→ **Document passage**:
>>>
Thursday, June 27, 2013

26 June 2013: Torture must and can be eradicated not only in law-OMCT

26 June 2013: Torture must and can be eradicated not only in law

‘Torture must and can be eradicated not only in law’

Geneva and Vienna, 26th of June 2013.

The World Organisation Against Torture (OMCT), the principal global civil society coalition against torture, calls on the UN Day in Support of Victims of Torture to move from legal prohibition to real enforcement.

Speaking at an event twenty years after the UN World Conference in Vienna in 1993 that had reaffirmed the absolute prohibition of torture, cruel inhuman or degrading treatment, the OMCT pointed to ‘unfinished business in the fight against torture’.

Just like twenty years ago, the OMCT receives daily information on cases of torture and cruel, inhuman or degrading treatment from across the world. Torture takes many features. It can be used as an instrument of repression such as in Syria, or is inflicted in the name of security or counter-terrorism as we witnessed over the last decade including in Western democracies. But in the large majority of cases it is used against person detained on ordinary criminal charges and disproportionally on those belonging to minorities, marginal groups or the poor.

‘In light of this the Day for Victims of Torture cannot but remind us that legal obligations are often not matched by reality. Torture like few other crimes such as slavery is absolutely prohibited under any circumstance under international law. The law is crystal clear. Yet torture continues to be practiced in most if not all regions of the world. This paradox can no longer be accepted’, said Gerald Staberock, OMCT Secretary General.

Over the last twenty years significant progress has been made in the ratification of the UN Convention Against Torture (UNCAT) by a majority of states and the entry into force of an innovative Optional Protocol that requires states to establish mechanisms that can visit police and prisons where people are at risk of torture. We call on states to use June 26 as a symbolic date to sign and ratify the UN Convention Against Torture and its Optional Protocol if they have not done so yet.

But ratifying conventions is meaningless if it is not matched with real enforcement and implementation. The UN Committee Against Torture, the authoritative body overseeing the implementation of the UN Convention Against Torture, provides on a regular basis vital recommendations to states to ensure compliance. These need to be made subject of broad domestic debate and lead to genuine anti-torture reforms.
<<<
→ **What you are asked to do**: List each distinct name in the OMCT statement that begins with "UN".

→ **Data**:
>>>
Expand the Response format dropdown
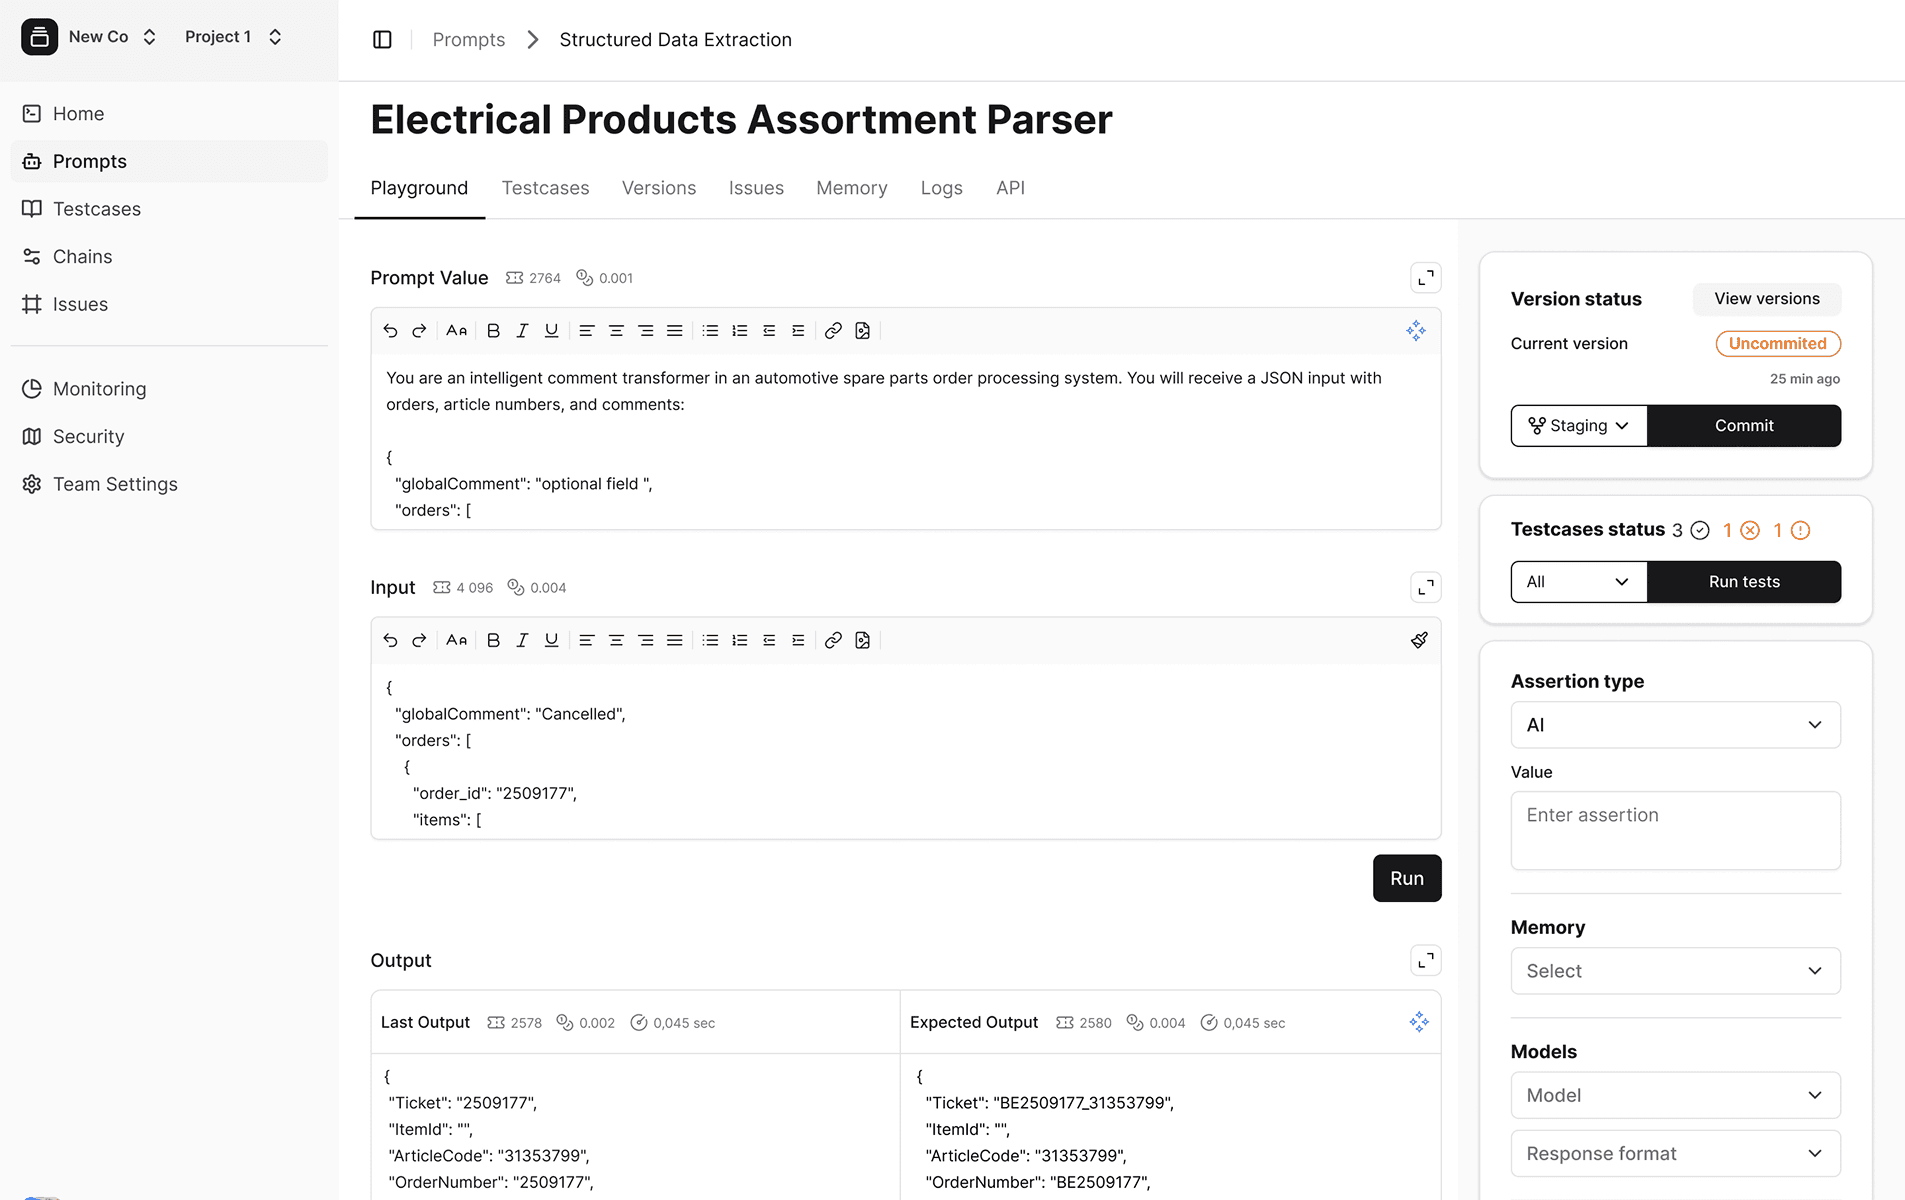Screen dimensions: 1905x1200 [x=1675, y=1153]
<<<
→ **Response to the exercise**:
- UN Day in Support of Victims of Torture
- UN World Conference
- UN Convention Against Torture
- UN Committee Against Torture